UCSF-Costello-Lab / LG3_Pipeline

The original LG3 pipeline
https://github.com/UCSF-Costello-Lab/LG3_Pipeline
0 stars 0 forks source link

TODO: integrate exomeQualityPlots scripts into LG3 pipeline #88

Open ivan108 opened 6 years ago

ivan108 commented 6 years ago

Stephanie created a pipeline to generate quality plots on top of the results of LG3 pipeline, see exomeQualityPlots.

According to current procedure, I ran this pipeline after LG3 is done. I think it makes sense to include exomeQualityPlots scripts into LG3 pipeline.

HenrikBengtsson commented 6 years ago

Awesome. What steps in the LG3 Pipeline needs to be completed before exomeQualityPlots can be run?

/cc @SRHilz

HenrikBengtsson commented 6 years ago

I see that you literally included code from exomeQualityPlots - I would strongly advise against this approach.

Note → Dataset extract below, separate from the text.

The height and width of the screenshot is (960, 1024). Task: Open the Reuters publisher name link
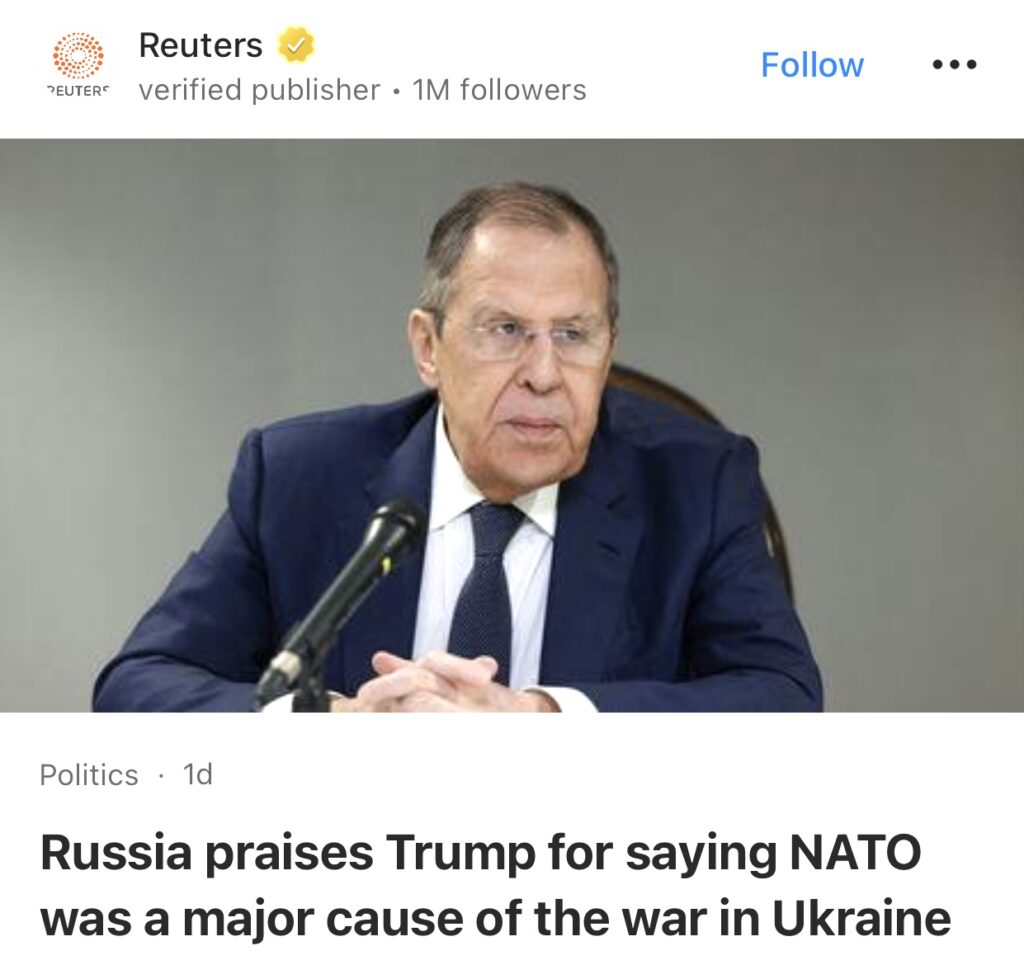(x=200, y=45)
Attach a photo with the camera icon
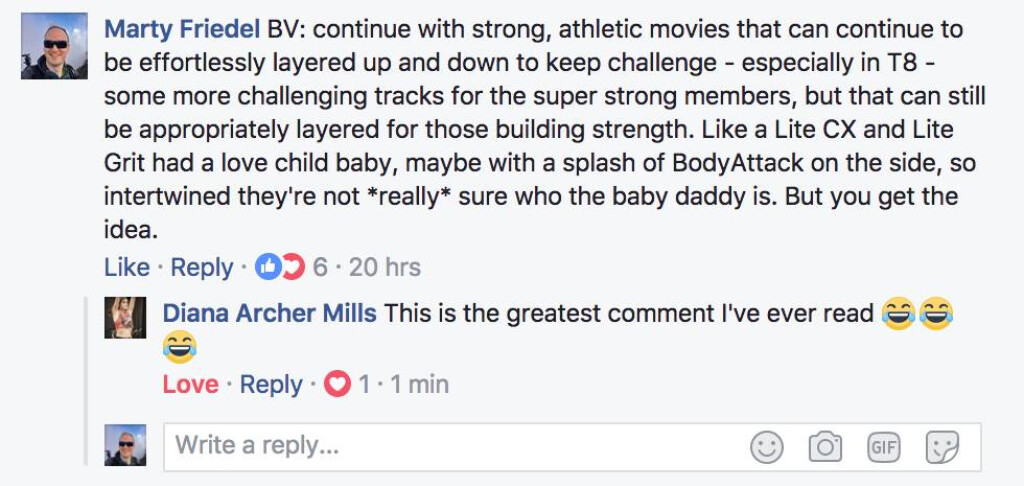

This will effectively create a fork of exomeQualityPlots, which cause maintanence hell. Any minor bug fix that is done in the exomeQualityPlots repos has to be copied over this repos. Likewise, if we find a bug and fix it here, @SRHilz will have to make sure our fixes will be included in the exomeQualityPlots repos too. Such an approach is error prone and introduces lots of extra work.

The two alternatives I see are:

  1. @SRHilz discontinues the exomeQualityPlots repos and does all future work of that functionality toward this repos. Such a move requires some serious merging of the two git repositories in order preserve the commit history etc. It's doable, but it's something that requires some serious thinking and planing. I would not recommend doing this right now.

  2. Instead, I would suggest that the LG3 Pipeline will "load" exomeQualityPlots, e.g. by helping @SRHilz provide installation instructions and have the LG3 Pipeline find it via, say, env variable EXOME_QUALITY_PLOTS_HOME (which could have some smart default location). On TIPCC, this can all be encapsulated via an env module, e.g. module load exomeQualityPlots that module load lg3 could load by default.

ivan108 commented 6 years ago

I support alternative #1. In fact I don't use the original exomeQualityPlots pipeline as is, but developed a more comfortable interface to it (launching scripts). It is like a branch from the original pipeline, but no version control. Now I adapted interface to our coding style and variable names, so it becomes just another steps of LG3. The pipeline addition has 3 new steps:

_run_QC_1
_run_QC_2
_run_QC_3

_run_QC_1 and _run_QC_2 can be run in parallel, and _run_QC_3 after 1 and 2 are done..

With the second alternatives we would have to first substantially refactor original exomeQualityPlots pipeline and then to write some loading modules...

HenrikBengtsson commented 6 years ago

Hmm... you closed the issue. If you want to go with Alt 1, then you need to have @SRHilz onboard.

In fact I don't use the original exomeQualityPlots pipeline as is, but developed a more comfortable interface to it (launching scripts).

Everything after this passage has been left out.